Q.E.D Unicorns, pixies, fairies, leprechauns, Atlantis are not nothing.

They exist in exactly the same senes as your God - platonic forms, concepts if you will. They exist in your mind.
Your mind is part of reality.

To argue that those concepts are not real is to argue that your mind isn't real. Dualism is self-defeating.
Immanuel Can wrote: Thu Apr 02, 2020 2:04 pm Actually, there aren't. And deductive/inductive logics are the properties that formally make an argument worthy of credence or unworthy of the same. But every philosopher already knows that, so I won't belabour that point.
Every computer scientist knows that every philosopher is wrong on that point.

Choosing a logic is the same as choosing a religion. If you don't like the ones on sale - make your own.

Logic is invented.
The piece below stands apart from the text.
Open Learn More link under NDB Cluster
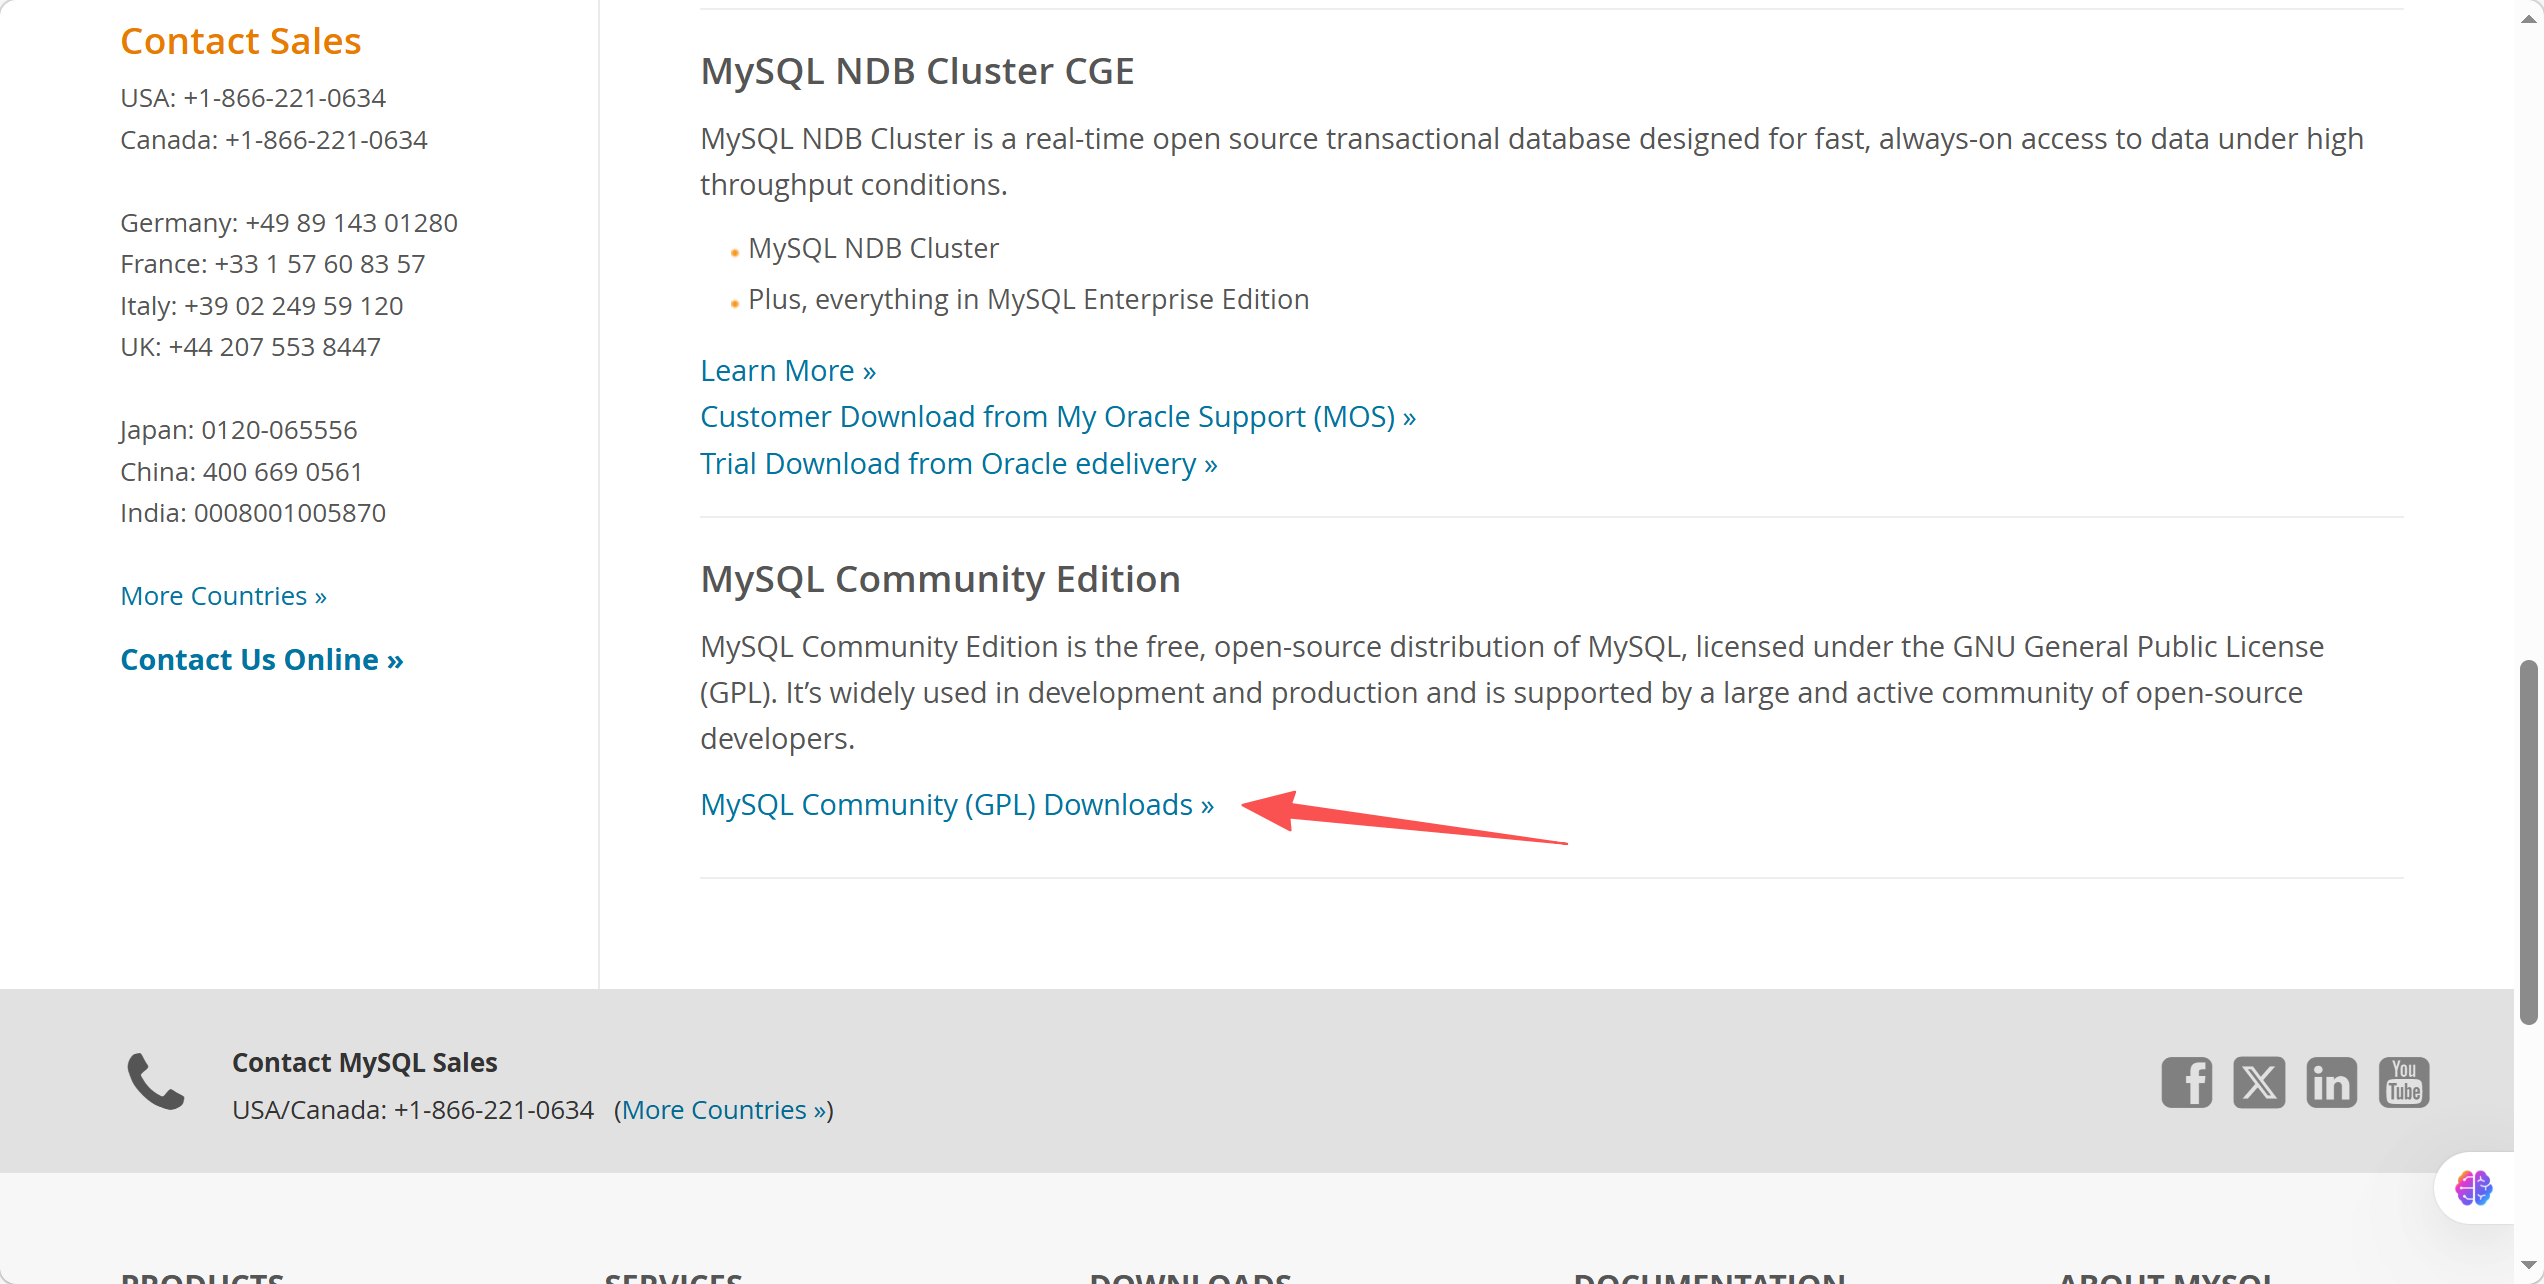Viewport: 2544px width, 1284px height. (787, 371)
An argument can be constructed for EVERY conclusion. This renders logic/reason powerless against its own insufficiency.
All that logic can ever give you is internal consistency. That's not sufficient for correspondence.
Immanuel Can wrote: Thu Apr 02, 2020 2:04 pm Formal logic's.
Which formal logic? They are ALL invented!

That's why the wikipedia page for "FORMAL logic" links you to Computer Science.

https://en.wikipedia.org/wiki/Formal_system#Examples
Immanuel Can wrote: Thu Apr 02, 2020 2:04 pm You have now uncovered the fallacy in your previous message. If one person can't "falsify" a statement, it doesn't imply that statement is true. It just means it's unknowable as to truth-value.
You can't be making any such assertions unless you tell us how you objectively answer the question.

"Is statement X true?'
"Is statement X meaningful?"

I'll sit here and die waiting for you to tell me what it means for something to be true.
Immanuel Can wrote: Thu Apr 02, 2020 2:04 pm "The right scientific conclusion is not that a thing is true if not proven false, as you seem to suggest, but that it is regarded as unknown, if we have no inductive grounds for believing it to be either true or false, and hence nothing can be predicated upon it yet."
Naturally. All that scientists call "knowledge" is provisional and operational - it's polished conjecture.

Alas. That leaves you with a problem: If all falsifiable statements are unknowable, and all non-falsifiable statements are truism, then the truth is that there is no truth.

Sucks for foundationalists.
Immanuel Can wrote: Thu Apr 02, 2020 2:04 pm You would have no way of knowing whether you were or not. Neither would anyone else, for that matter.
Call it a polished conjecture then.

Immanuel Can wrote: Thu Apr 02, 2020 2:04 pm Yes, it does.
Cherry-picking. There is not a single country in the world where murder is legal.
Immanuel Can wrote: Thu Apr 02, 2020 2:04 pm Firstly, these actions are tolerated in different places in the world. But even in modern, Western countries, we slaughter our children all the time, and sex-slavery is rampant through the internet and in all major cities. We tolerate both all the time. The US government even subsidizes murder, through "Planned Parenthood.
Q.E.D Non-sequitur. We don't tolerate murder.
Immanuel Can wrote: Thu Apr 02, 2020 2:04 pm You're being silly. You keep repeating this argument as if it's somehow telling, but I have already debunked it. I'm not bothering again.
You debunked it? Where? Where did you give me a counter-example for the rightness of murder and slavery?
Immanuel Can wrote: Thu Apr 02, 2020 2:04 pm Heh. You've got Hume completely wrong there. You would know that, if you'd read the relevant material. Hume contests not the existence of facts, but the justifiability of values. So his argument isn't at all what you suppose.
It's inconsequential. You brought Hume into the debate - I am kicking him out ;)
Immanuel Can wrote: Thu Apr 02, 2020 2:04 pm Of course it is. Just like driving a car while knowing what you're doing is better than driving one while you don't.
False equivalence. Driving is driving. Not crashing is the moral concern.